Stored dataset items:
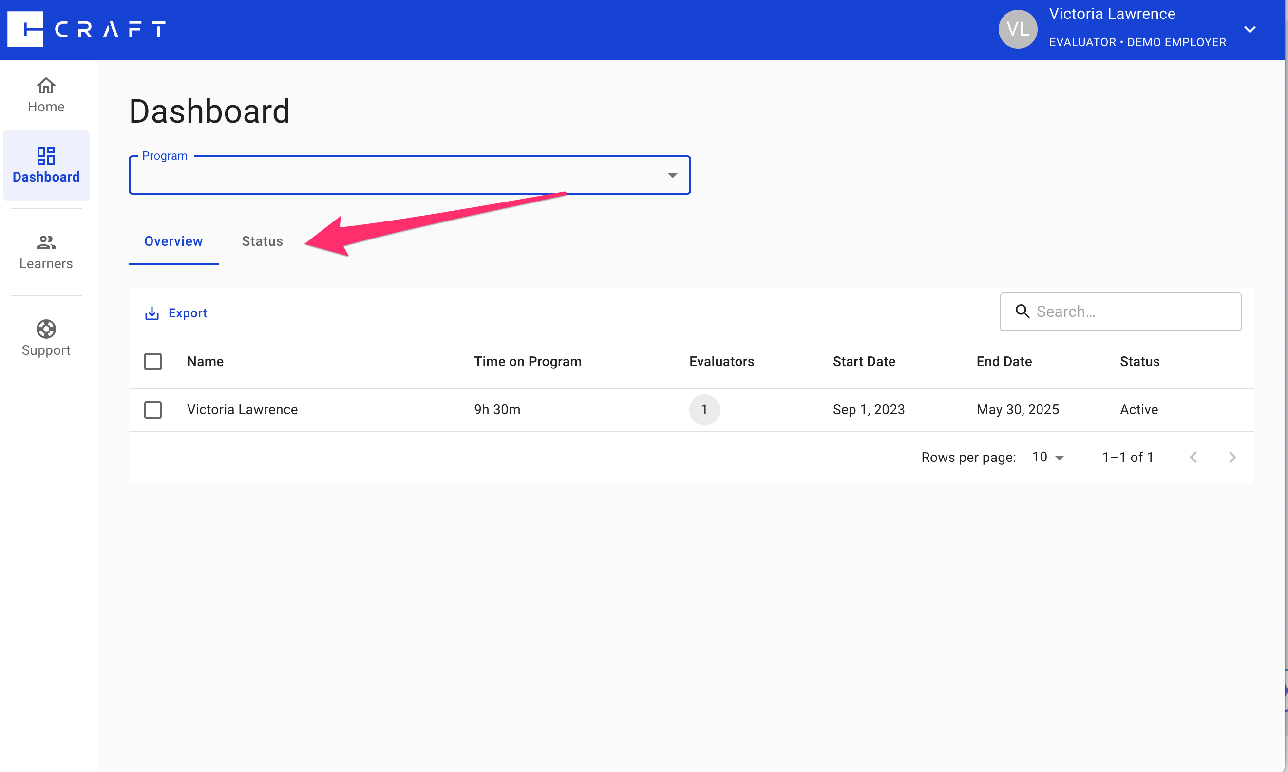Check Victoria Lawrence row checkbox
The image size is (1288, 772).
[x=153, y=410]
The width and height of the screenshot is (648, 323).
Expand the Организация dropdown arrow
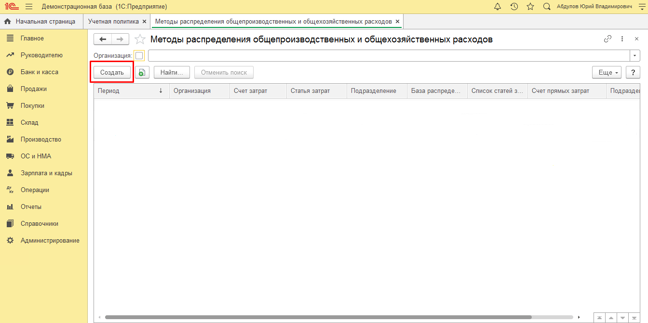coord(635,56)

The task
Reproduce each of the lines above word for word, omitting the pictures from your answer.

Complete output
Check Victoria Lawrence row checkbox
The image size is (1288, 772).
[x=153, y=410]
The width and height of the screenshot is (648, 323).
Expand the Организация dropdown arrow
coord(635,56)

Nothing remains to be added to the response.